Ben içimden kendime kızarken utana sıkıla elini maskeme uzatmış çıkartan Maryi farkettim. Oysaki soruma sözlü olarak cevap vermemişti. Maskeyi çıkartmıştı ve şaşkınca suratıma bakakalmıştı. Benimde ondan farklı bi tarafım yoktu.

Mary'nin gözü ay ışığının vurması ve gözlerinin içine yıldızların parlamasının yansımasını görüyordum. Bir dakika onun suratında çil de mi vardı! Tanrım bir kulunu nasıl olurda bu kadar güzel yaratabilirsin.

Ben bunları düşünürken bana hayranlıkla bakan gözleri yeni farketmiştim sanırsam benden hoşlanmaya başlamış olcakki yanakları suratımı görünce biraz daha kızarmıştı. "S-sen kız mıydın?" Dedi. Şaşırmıştım.

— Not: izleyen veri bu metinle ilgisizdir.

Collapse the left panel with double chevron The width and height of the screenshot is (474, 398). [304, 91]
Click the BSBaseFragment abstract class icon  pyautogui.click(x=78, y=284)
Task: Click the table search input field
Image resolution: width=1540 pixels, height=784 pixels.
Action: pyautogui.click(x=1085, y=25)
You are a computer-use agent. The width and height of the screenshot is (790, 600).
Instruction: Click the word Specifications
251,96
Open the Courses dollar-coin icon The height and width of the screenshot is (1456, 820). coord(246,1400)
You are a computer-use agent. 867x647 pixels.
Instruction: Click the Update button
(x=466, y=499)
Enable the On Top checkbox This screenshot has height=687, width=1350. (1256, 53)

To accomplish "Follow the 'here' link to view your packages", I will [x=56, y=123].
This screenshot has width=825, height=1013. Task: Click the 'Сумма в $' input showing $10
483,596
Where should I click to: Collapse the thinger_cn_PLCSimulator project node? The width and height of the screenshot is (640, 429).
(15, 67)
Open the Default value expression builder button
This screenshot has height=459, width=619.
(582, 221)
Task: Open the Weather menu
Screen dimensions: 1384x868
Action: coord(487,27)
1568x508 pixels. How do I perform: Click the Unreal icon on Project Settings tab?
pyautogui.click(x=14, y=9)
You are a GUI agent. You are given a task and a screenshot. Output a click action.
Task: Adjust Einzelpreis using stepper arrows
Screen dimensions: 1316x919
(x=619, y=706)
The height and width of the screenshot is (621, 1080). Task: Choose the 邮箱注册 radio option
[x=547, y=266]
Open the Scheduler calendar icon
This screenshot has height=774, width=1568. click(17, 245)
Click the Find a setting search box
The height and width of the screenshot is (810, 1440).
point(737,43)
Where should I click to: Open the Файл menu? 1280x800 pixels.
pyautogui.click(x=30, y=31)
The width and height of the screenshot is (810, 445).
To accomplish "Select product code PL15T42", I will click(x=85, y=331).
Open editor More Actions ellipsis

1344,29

Genellikle kız olduğumu ben demeden farketmezlerdi nasıl olduda hemen farketti " Evet ama sen bunu nasıl bu kadar çabuk farkettin?" Diye sormadan edemedim. Ufak bir gülme sesi duydum. Soruma gülmüştü. "Aslında çokta anlaşılmayacak bir şey değil."
"Nasıl yani?"
"Gözlerin."
"Gözlerim mi?"
"Evet, gözlerin. Yüzündeki hafif keskin hatlarına rağmen çok kızımsı duruyor."
"Bir prensesin bu kadar dikkatli suratımı incelemesine sevinmeli miyim?"diye tekrar bir soru yöneltmiştim. Bunu gerçekten flörtüz bir tavırla sormuştum. Utanmıştı. Zaten suratımı gördüğü andan beri kızarık yanakları daha da kızarmıştı.

"E-evet, bence sevinmelisin." Dedi. Ve sessizlik doğdu yeniden gökyüzüne bakıyorduk ikimizde, yıldız kaymıştı tabi o gördü mü bilmiyordum ama sordum yeniden.

"Eğer bir dilek hakkın olsaydı, ne dilerdin?" Yine hafif bir gülme sesi geldi. Ve konuştu.
"Burdan gitmeyi." Dedi. Kesin ve net bir tavırla sanki onu kaçıracağımı anlamış gibi ekledi tekrar.

"Sonuçta seninde görevin değil mi?" Bir dakika, ne? O mu göndermişti mektubu? O mu ayarlamıştı her şeyi? İçimde daha fazla tutamadan sordum.
"Sen miydin o mektubu gönderen?"
"Evet." Dedi. "Üstelik her şeyide ayarladım ama birazdan beni aramaya başlarlar. Ne zaman kaçıracaksın beni?" Diye ekledi. Güldüm. İlk defa biri kendi kaçırtma planı kurmuştu.